Very nice piece – it addresses an issue that many organizations deal with. What most companies wrestle with is what constitutes a “healthy balance” between change and stability. In healthy organizations change agents constantly apply pressure to improve the status quo, and stabilizing forces attempt to pull back change agents from the bleeding edge to the leading edge. In unhealthy organizations the two camps act as opposing, if not polarizing forces that wage philosophical and positional turf wars to justify a particular belief rather than advance the good of the organization. One last thought: Constant change is only unhealthy when it’s unsuccessful. Successful, progressive change by design can add value in a ways which are quite inspirational and motivating.

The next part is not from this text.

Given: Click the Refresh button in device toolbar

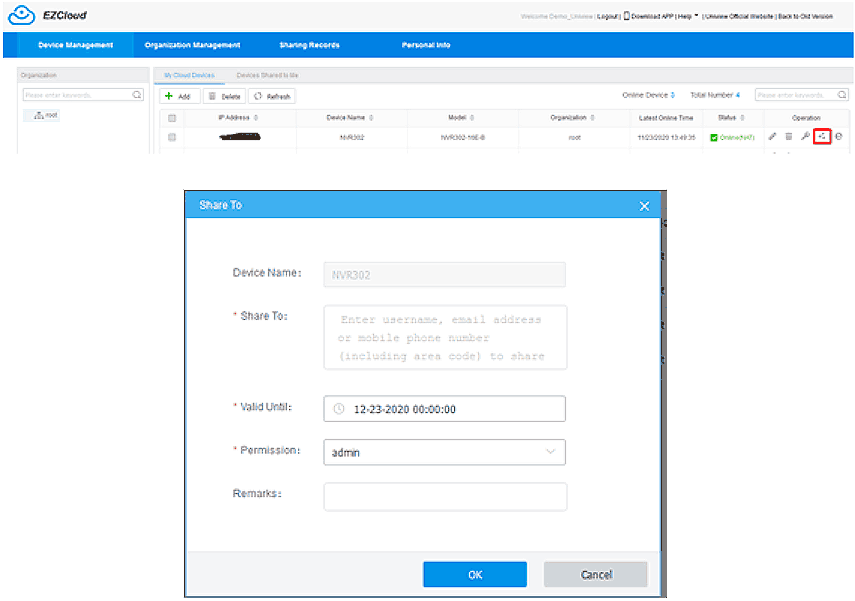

I would consider myself a Change Agent and as such have always worked for companies who are in there growth cycle. I agree with Georgia also you then realize you need a stabilizer to offset your personality. Neither of these characterstics are a bad thing it just goes to show you that teamwork is necessary in any organization and that relationships/communication are very important.
Is this partially a case of perceptions? One person’s collision is another person’s dynamic dialogue. Perhaps there is a needed synergy at work. So have to wonder if there is more overlap than we perceive.

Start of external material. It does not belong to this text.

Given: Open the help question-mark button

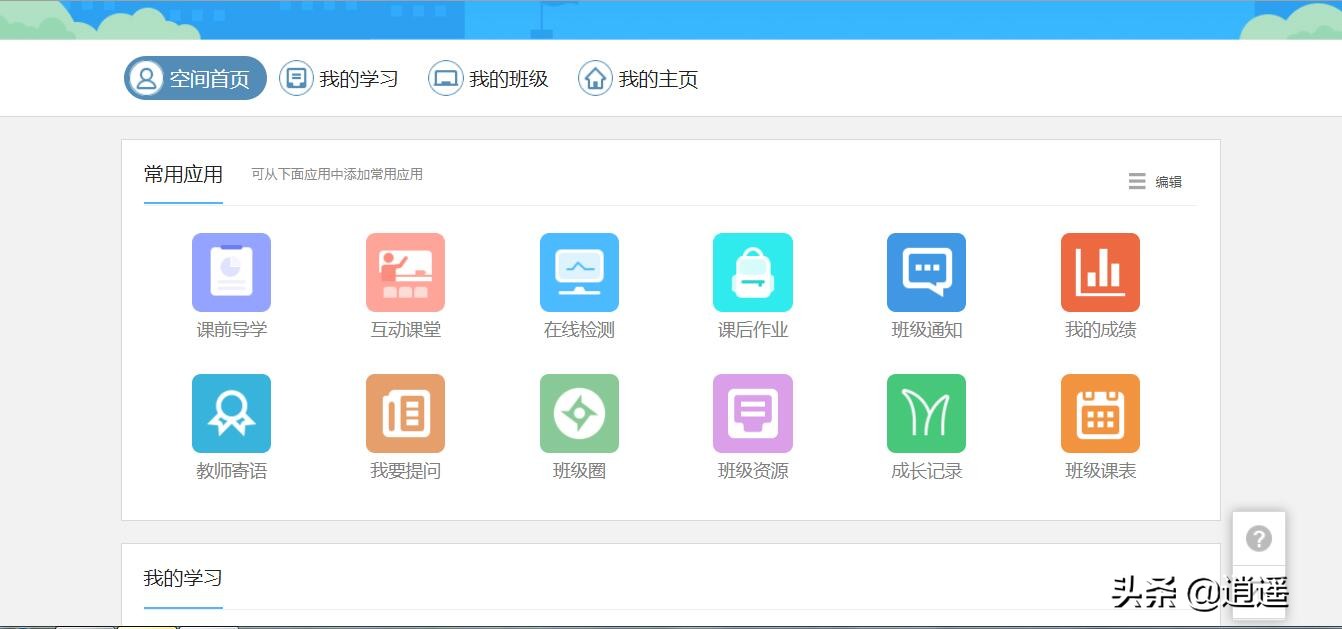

Stabilizers may be seen as seeking a constant structure/process which provides the necessary foundation for change agents to innovate and help all grow.
Are stabilizers actually closet change agents and vice versa?

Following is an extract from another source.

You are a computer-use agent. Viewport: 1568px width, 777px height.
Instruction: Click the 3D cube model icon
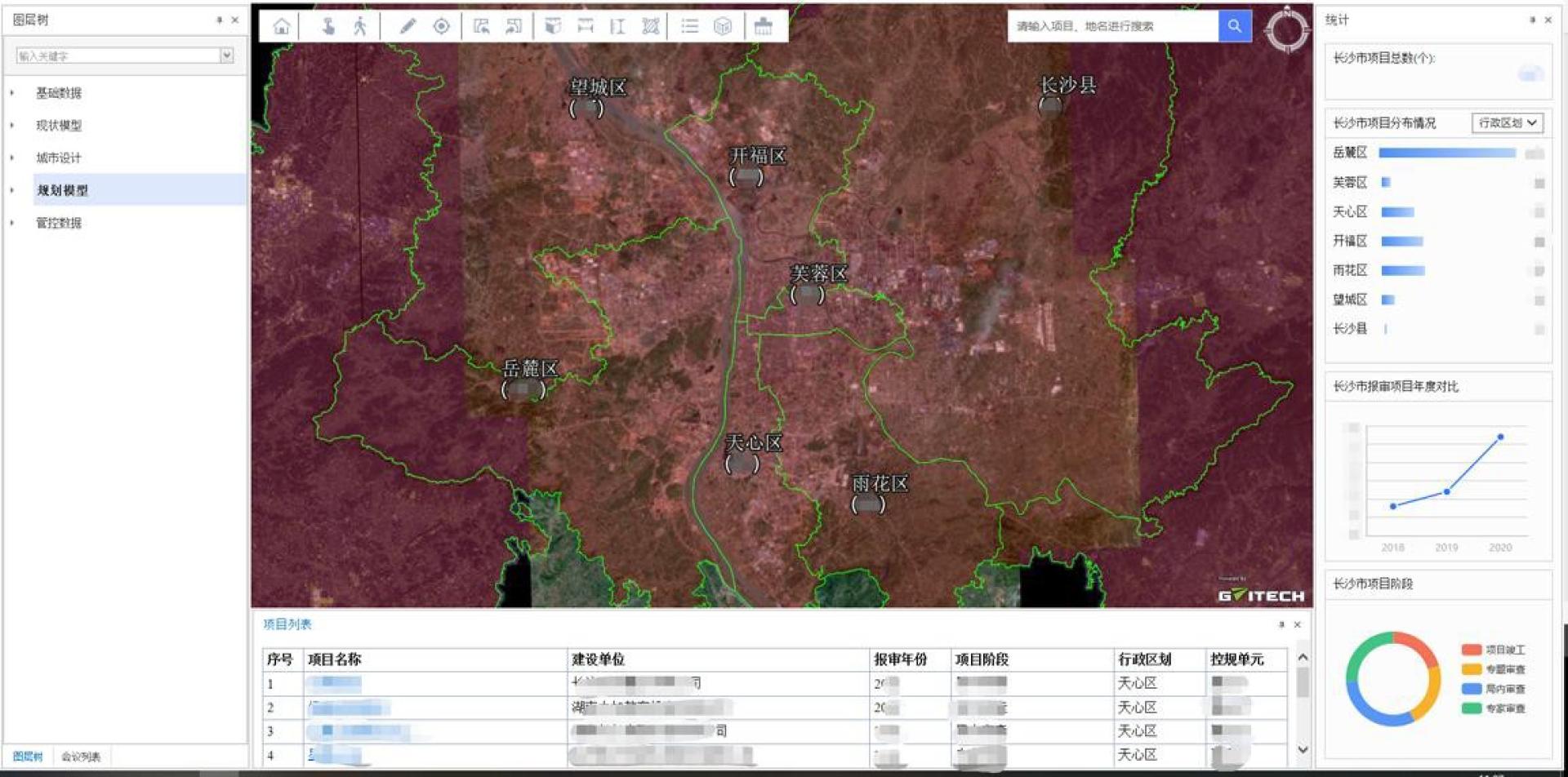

While we believe we crave constants, predictability, etc., is that realistic on this marble? And then there is too much of a good thing and we get bored, complacent and eventually begin to ruminant in our stagnation.
On the other end of the spectrum, perpetual change without learning/growing winds its way down a dangerous path as well.
The leader’s role is to define a pace (coupled with patience) as others may perceive the leader’s pace as too aggressive, etc. Definitely the leader has to listen, internally and externally and determine the pace. Incremental change, when possible is a great approach, time to absorb and plan for the next. However, there are always the cases where elements of the pace are dictated by outside sources. In those instances it is a case of ‘get a grip’ and hold on to the ‘E’ ticket ride!
Change is inevitable. On the outside it involves our circumstances. On the inside of us, change is a choice — and attitude that can affect our “stability” in a positive or a negative way.
Major changes in our economy and US leadership are affecting many aspects of our lives. How we “choose” to respond, what we label these changes to be, how we measure them will affect stability.
Some changes are beyond our control…this is an important element as well…realizing what is in our control to change and understanding what is outside of our control to change is also important.
What we forget, is that we can effect change.
Great post Dan, and great comments. Let me throw something else into the mix. In my experience it’s often not the amount or rate of change that’s the issue as much as the way the change is handled. People don’t like feeling out of control, but they take just about any amount of change if they feel and are in control to some extent. This can involve collaborative decision making, but more often it involves listening and acknowledging fear or discomfort.
Speaking of vitality, stability, and instability, you might enjoy a short read (Kindle), Inside Apple, From Steve Jobs Down to the Janitor: How America’s Most Successful and Most Secretive Company Works, by Adam Lashinsky. I spent my first 15 years of entrepreneurship (1985-2000) with Apple Computer as a strategic inside partner – the most real years of my career. It was a perfect balance of instability and stability, sometimes both at once. The vitality has been transformative and sustainable to this day.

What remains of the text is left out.